Com o poder na mão dos sanguinários
jacobinos, o marido da Josefina foi preso e a viscondessa de Beauharnais, pouco
depois, seria enviada para uma das mais terríveis prisões de Paris, “Les
Carmes”. Ele seria guilhotinado, Josefina, por outro lado, foi salva com a
queda de Robespierre por Barras, a quem viria conhecer e se tornar amante.
Rosa, na sua carta, faz menção a Eugène
Beauharnais quando ele pede àquele que estava no comando, íntimo da sua mãe, a
restituição da espada do pai, que fora guilhotinado.
No parágrafo seguinte, a nossa amiga
passa para o Biscoito Molhado que tratou de uma festa infantil. Sublinhou
petizada e não entendemos o porquê, pois, de fato, havia no salão petizes por
toda parte. Rememorou as festas infantis do século XX, que não tinham
animadores, mas era dado aos convidados, mesmo adultos, levarem doces para
casa, como se o Dia de São Cosme e Damião fosse também festejado.

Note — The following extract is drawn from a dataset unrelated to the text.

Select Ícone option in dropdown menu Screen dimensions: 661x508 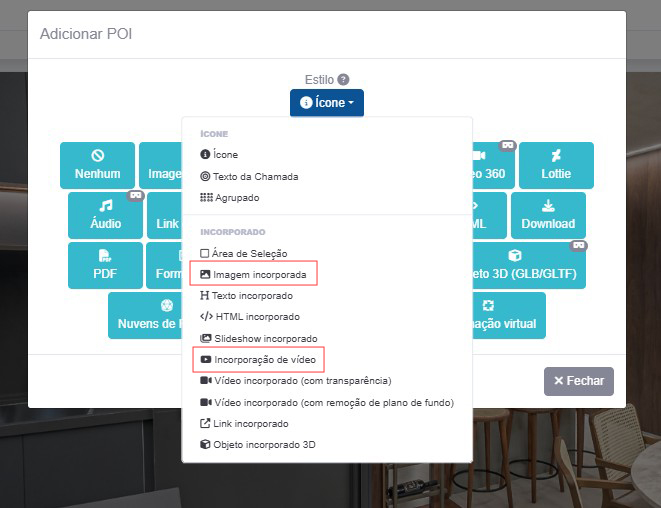click(225, 155)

Hoje, ainda se permite que os convidados
saiam com um ou outro pitéu. Nada comparado ao primeiro aniversário da sobrinha
da minha cunhada, ocorrido no Clube da Light, no Engenho Novo. Depois de
entoado o “Parabéns” e se aproximando o fim da festa, foi dado o sinal
verde para os convidados carregarem as
guloseimas que estivessem na mesa. Uma prima minha, com uma sacola de compra de
mês nos supermercados, da época da hiperinflação, fez a limpa. Pegou petiscos
suficientes para mimosear trocador, motorista e passageiros. Isso, corroborando o que a Rosa disse, se deu
no século passado, no fim dos anos 70.
Quanto à tebaida, palavra que a nossa
missivista prefere à cama, a não ser nos seus textos eróticos, os leitores de
boa memória devem se recordar que até transcrevemos, neste periódico, um soneto
de Olavo Bilac: “Na Tebaida”.
Em seguida, Rosa, gatófila juramentada,
discorre sobre os seus felinos de nomes tão peculiares. Ela se detém no
“Vendredi”, jamais o chamaria de Sexta-Feira, haja vista que leu “Robinson
Crusoé” em francês.
Lendo e relendo essa parte da sua carta,
posso dizer que esse caso guarda muita semelhança com o que aconteceu com a
minha mãe. Ela pegou um gato recém-nascido, abandonado num terreno baldio, com
os olhos ainda cerrados, e o alimentou com leite num pinga-gotas. Ele se tornou
um gatão, e foi batizado pela minha mãe com o nome “Fluminense”, fosse ela
francófila, talvez ele se chamasse “Paris Saint-Germain.”
Depois, Rosa incursiona pelo cinema,
especificamente, pelo filme “The Fountainhead” (Vontade Indômita), até chegar
ao Charlton Heston, ator que despertava seus instintos primitivos. Tudo bem, Rosa,
não é só o público masculino que tem direito a esses arroubos diante de uma
tela.
Encerramos aqui, pedindo à Rosa que
prossiga nos remetendo mais cartas à nossa redação.